### [Exercise aim]
Rewrite the listing from the line containing "Image resolution: width=832" through its end, swapping "marker" for "badge" and keeping everything else the same. Leave the pictures out.

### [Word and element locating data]
• • • • •

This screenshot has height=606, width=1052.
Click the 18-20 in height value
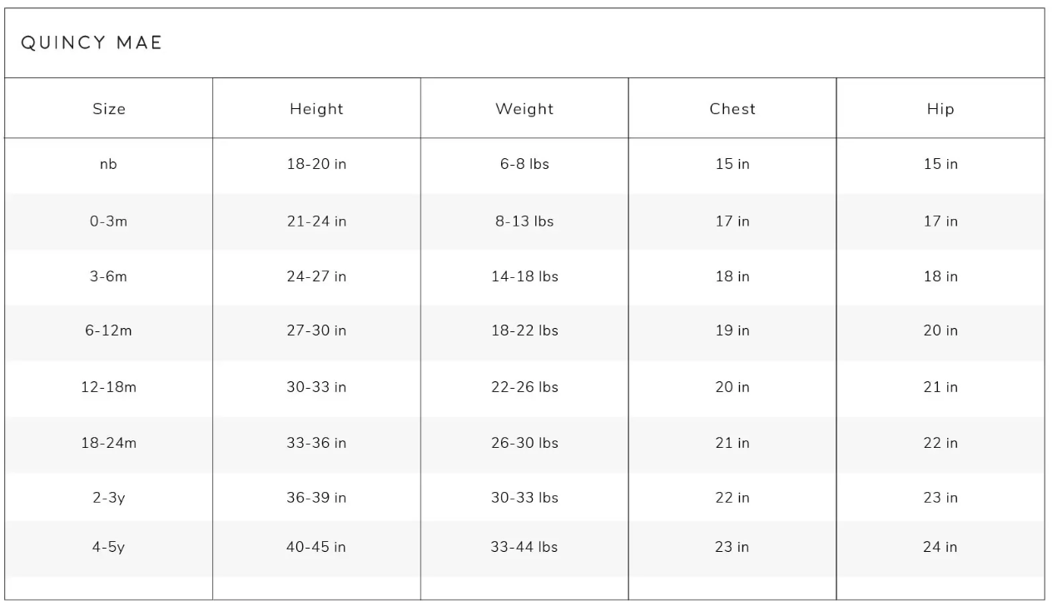316,165
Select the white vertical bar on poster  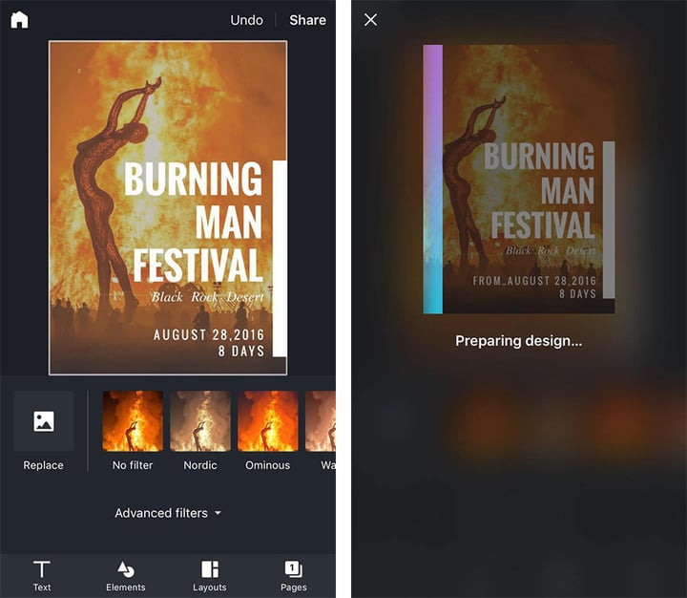(280, 259)
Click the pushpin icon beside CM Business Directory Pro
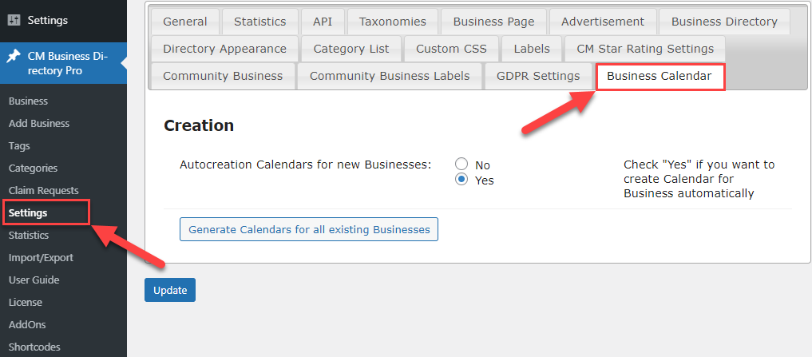This screenshot has width=812, height=357. pyautogui.click(x=14, y=57)
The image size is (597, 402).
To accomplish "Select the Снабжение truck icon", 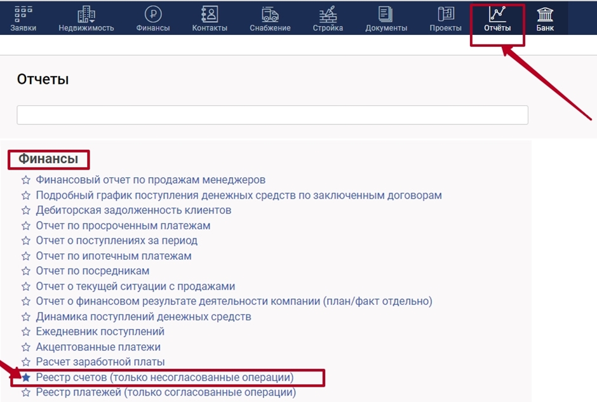I will (x=270, y=14).
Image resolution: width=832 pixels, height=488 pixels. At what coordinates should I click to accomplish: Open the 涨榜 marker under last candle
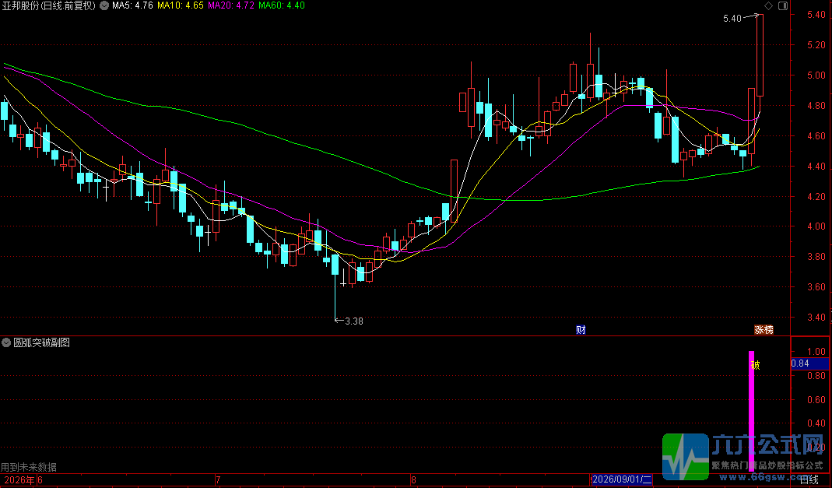pyautogui.click(x=764, y=330)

• • • • •

### [Result of this task]
Image resolution: width=832 pixels, height=488 pixels. At what coordinates should I click to accomplish: Open the 涨榜 badge under last candle
pyautogui.click(x=764, y=330)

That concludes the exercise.